Every year around the NFL Draft, I wish there was a dating draft. It would start with a combine to weed out the top prospects. I don’t need hundreds of men doing physical challenges. I think a dozen would do.
I read this year that the NFL is talking about changing up the drills at the combine so they are catered more toward the position they play. Does anyone really care how fast an offensive lineman jogs the 40-yard dash?
So that got me thinking about how I could change up the NFL concept so I can stop wishing for my own draft, but actually create one. I can do the combine and the draft all in one day because I don’t need physical challenges like the 40-yard dash, bench press, vertical jump, broad jump, 3 cone drill, 20-yard shuttle or the 60-yard shuttle. The only physical challenge I really need is whether or not I’m attracted to them.
And then from there the:
Height Test: I like a guy who is taller than me, so that’s pretty easy to gauge. If they’re sitting down, I just need to pay attention when they get up for the restroom to make note. Luckily, I’m not that tall so that’s a majority of the guys.
Age Test: I’m getting pretty good at guessing ages just from looking at a guy, but to make sure he’s at least near my age, there are some easy ways to get this info out of them. During the NFL Draft weekend, I will reference draft picks from the late 90s. Like when the Rams are on the clock, I can say, remember when Orlando Pace was drafted as the number one pick? Would’ve been nice if the Bears had gotten him earlier in his career, eh? If he says something like, “I was in junior high when Pace was drafted,” then I politely excuse myself.
Fun Test: Is this guy a dud? That’s easy to spot without even talking to him. If he’s not laughing or even smiling, that’s a problem. No other testing necessary.
That’s about all I care about before I would draft someone for a first date, but once he’s been drafted, I would work on the:
Job Test: I don’t care what type of job they have. I just want to make sure they are employed. That’s usually one of the first small talk questions that comes up, “what do you do?”. If I want to be more creative, I could ask what he’s been up to this past week or what his plans are for the coming week. Unless he’s on vacation, his fun plans shouldn’t exceed a normal amount of time for a working man. I mean, I want a fun guy, but there’s gotta be a balance.
Curse Test: Does he drop f-bombs as adjectives, nouns and verbs? Or can he carry on a conversation with people of all ages? How interesting is he really?
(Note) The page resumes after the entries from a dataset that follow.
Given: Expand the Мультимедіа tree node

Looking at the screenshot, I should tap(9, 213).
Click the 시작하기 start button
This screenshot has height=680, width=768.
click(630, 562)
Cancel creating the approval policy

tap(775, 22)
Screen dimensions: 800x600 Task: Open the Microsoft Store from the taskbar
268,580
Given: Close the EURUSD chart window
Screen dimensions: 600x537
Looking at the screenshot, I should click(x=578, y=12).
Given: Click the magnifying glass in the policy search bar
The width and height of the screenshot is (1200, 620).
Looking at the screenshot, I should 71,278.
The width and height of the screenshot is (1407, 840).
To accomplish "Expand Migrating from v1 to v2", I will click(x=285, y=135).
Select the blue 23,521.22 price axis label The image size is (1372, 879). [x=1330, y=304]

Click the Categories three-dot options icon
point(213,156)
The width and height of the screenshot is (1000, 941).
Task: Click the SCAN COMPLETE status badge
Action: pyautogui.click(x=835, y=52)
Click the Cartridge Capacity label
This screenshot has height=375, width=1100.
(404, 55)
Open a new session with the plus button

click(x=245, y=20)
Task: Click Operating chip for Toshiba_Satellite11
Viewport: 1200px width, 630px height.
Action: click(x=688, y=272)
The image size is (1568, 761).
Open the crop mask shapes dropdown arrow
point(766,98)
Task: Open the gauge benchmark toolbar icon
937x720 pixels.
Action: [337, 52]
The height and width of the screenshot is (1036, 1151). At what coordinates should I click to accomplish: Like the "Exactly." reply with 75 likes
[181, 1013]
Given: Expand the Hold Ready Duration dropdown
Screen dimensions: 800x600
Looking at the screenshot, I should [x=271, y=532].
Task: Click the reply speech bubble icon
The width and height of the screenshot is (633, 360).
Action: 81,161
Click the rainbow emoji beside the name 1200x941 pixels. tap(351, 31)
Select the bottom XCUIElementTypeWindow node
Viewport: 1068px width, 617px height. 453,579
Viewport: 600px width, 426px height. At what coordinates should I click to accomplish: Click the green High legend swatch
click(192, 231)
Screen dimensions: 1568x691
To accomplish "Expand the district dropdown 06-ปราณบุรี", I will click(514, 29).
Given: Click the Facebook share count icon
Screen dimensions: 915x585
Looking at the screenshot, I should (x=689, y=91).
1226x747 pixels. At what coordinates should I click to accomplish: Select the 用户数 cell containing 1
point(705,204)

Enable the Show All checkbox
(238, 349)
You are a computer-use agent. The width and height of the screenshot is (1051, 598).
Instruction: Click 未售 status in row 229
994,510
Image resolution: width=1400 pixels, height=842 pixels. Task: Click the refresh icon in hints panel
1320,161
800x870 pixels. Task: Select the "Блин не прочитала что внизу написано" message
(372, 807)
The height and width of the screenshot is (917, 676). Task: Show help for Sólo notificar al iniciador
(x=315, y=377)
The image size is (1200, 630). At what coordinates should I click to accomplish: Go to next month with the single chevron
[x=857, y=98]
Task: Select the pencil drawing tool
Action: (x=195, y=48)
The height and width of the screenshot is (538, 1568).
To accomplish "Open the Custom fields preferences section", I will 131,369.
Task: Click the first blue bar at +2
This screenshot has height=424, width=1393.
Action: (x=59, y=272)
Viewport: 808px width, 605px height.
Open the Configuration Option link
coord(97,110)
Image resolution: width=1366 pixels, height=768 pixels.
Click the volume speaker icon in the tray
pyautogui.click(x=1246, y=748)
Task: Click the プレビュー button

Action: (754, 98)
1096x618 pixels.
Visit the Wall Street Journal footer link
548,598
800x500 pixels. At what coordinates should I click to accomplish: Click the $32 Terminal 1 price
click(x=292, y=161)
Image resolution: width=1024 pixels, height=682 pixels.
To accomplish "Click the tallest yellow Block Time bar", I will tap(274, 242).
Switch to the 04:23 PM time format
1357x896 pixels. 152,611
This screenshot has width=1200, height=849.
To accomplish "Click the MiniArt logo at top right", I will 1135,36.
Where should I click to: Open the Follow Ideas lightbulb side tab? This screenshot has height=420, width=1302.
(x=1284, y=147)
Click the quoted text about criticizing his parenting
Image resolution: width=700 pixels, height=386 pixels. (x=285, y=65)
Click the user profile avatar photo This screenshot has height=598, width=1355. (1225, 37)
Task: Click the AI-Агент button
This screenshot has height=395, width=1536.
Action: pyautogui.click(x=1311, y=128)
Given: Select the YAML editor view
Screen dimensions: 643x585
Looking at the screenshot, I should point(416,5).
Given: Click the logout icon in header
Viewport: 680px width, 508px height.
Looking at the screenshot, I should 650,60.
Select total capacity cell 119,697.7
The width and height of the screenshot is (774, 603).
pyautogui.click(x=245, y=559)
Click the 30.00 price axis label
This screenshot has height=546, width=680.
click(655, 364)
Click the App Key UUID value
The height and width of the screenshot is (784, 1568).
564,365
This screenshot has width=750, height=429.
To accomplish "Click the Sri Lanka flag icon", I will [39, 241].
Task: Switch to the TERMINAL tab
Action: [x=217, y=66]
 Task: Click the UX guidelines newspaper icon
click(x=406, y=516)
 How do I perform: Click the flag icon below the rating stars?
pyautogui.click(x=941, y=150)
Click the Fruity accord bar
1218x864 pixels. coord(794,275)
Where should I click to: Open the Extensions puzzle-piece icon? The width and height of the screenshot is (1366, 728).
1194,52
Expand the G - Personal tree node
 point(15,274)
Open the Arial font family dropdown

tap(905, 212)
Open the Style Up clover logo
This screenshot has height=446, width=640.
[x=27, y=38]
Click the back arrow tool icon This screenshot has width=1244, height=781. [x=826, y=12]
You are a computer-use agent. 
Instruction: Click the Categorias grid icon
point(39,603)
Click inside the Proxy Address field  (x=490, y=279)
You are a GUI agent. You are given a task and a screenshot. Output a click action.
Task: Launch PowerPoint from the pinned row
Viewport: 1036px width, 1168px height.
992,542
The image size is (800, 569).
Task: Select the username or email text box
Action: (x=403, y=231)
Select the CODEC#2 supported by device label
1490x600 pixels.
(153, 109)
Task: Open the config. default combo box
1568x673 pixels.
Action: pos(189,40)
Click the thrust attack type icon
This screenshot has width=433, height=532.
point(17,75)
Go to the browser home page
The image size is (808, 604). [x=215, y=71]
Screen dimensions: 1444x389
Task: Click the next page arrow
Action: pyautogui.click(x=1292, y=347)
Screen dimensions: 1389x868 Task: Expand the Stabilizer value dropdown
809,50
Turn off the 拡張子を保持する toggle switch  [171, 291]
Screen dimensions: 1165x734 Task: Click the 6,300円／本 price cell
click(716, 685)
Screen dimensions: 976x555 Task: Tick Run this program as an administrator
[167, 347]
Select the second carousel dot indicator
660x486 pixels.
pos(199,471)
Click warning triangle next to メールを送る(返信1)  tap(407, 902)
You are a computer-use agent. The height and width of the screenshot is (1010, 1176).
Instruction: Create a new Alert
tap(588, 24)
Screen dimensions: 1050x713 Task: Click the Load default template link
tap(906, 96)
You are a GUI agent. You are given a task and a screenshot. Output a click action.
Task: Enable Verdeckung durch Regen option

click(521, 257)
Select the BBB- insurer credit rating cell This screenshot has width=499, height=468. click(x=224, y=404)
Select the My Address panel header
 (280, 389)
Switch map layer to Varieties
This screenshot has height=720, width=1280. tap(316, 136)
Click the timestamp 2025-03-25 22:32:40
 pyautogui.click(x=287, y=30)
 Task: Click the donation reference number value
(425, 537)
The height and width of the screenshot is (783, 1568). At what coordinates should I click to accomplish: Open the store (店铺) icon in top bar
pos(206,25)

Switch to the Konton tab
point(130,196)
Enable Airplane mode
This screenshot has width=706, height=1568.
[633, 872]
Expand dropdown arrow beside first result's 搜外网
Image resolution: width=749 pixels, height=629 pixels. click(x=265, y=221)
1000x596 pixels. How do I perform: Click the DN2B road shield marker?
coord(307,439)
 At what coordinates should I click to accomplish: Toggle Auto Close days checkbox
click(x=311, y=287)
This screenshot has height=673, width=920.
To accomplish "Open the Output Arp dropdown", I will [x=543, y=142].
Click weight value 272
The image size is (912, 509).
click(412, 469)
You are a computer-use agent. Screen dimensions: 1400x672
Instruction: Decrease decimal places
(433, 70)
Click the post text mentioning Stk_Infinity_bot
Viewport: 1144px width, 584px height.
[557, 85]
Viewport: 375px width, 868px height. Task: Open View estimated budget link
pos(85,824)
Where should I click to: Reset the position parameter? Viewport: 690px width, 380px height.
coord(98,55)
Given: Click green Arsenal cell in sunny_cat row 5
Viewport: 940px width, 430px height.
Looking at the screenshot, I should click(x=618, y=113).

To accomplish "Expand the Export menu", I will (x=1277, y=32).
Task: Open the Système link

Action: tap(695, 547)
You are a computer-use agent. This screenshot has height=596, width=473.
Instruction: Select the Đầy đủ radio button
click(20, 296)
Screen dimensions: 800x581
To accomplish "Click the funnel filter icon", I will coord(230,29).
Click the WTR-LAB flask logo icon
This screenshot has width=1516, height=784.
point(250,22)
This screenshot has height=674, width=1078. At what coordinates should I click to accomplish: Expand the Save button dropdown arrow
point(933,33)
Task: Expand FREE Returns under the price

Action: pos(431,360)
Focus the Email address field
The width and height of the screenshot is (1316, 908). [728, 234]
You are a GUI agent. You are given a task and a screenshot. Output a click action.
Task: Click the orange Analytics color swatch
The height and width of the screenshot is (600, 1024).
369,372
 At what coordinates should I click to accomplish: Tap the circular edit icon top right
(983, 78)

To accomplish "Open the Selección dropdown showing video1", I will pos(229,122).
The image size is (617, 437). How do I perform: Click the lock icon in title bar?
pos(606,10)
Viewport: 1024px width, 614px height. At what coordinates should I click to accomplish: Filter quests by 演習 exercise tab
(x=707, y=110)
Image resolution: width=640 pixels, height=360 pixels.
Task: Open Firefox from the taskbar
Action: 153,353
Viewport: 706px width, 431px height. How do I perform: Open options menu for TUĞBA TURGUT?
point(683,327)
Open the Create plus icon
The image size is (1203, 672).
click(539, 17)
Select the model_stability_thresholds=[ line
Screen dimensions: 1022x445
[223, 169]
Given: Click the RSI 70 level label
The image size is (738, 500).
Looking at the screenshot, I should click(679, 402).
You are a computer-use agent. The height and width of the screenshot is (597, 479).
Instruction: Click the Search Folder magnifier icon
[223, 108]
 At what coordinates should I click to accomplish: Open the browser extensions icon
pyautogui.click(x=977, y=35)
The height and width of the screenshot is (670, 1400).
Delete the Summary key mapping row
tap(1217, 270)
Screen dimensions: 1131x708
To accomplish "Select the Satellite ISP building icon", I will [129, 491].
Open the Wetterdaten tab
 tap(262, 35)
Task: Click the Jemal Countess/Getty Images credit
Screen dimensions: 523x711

Cheat Test: Much like the off-the-field behavior info the NFL scouts have, I am curious as to whether or not they’ve cheated in the past. And if so, like, how many times are we talking?
Friend Test: My friends are like my assistant coaches, if they don’t think he’s a good choice, there’s a chance he’s not going to make it very long.
What better day to scout out potential dates than the weekend featuring the NFL Draft, the Kentucky Derby and the Mayweather-Pacquiao fight? Bring on the guys who like sports and like to drink. They’ve already passed my first test. What things are you scouting for when you’re looking for a date?
Now if only it worked so that when I pick the guy, he has to sign with me. I don’t want to pine for an Eli Manning who turns down the team that wants him. I don’t want to be San Diego. I guess that’s up to me to prepare the best scouting report I can before making an offer. Cheers to the NFL Draft! Let’s see if I can get my number one draft pick this weekend.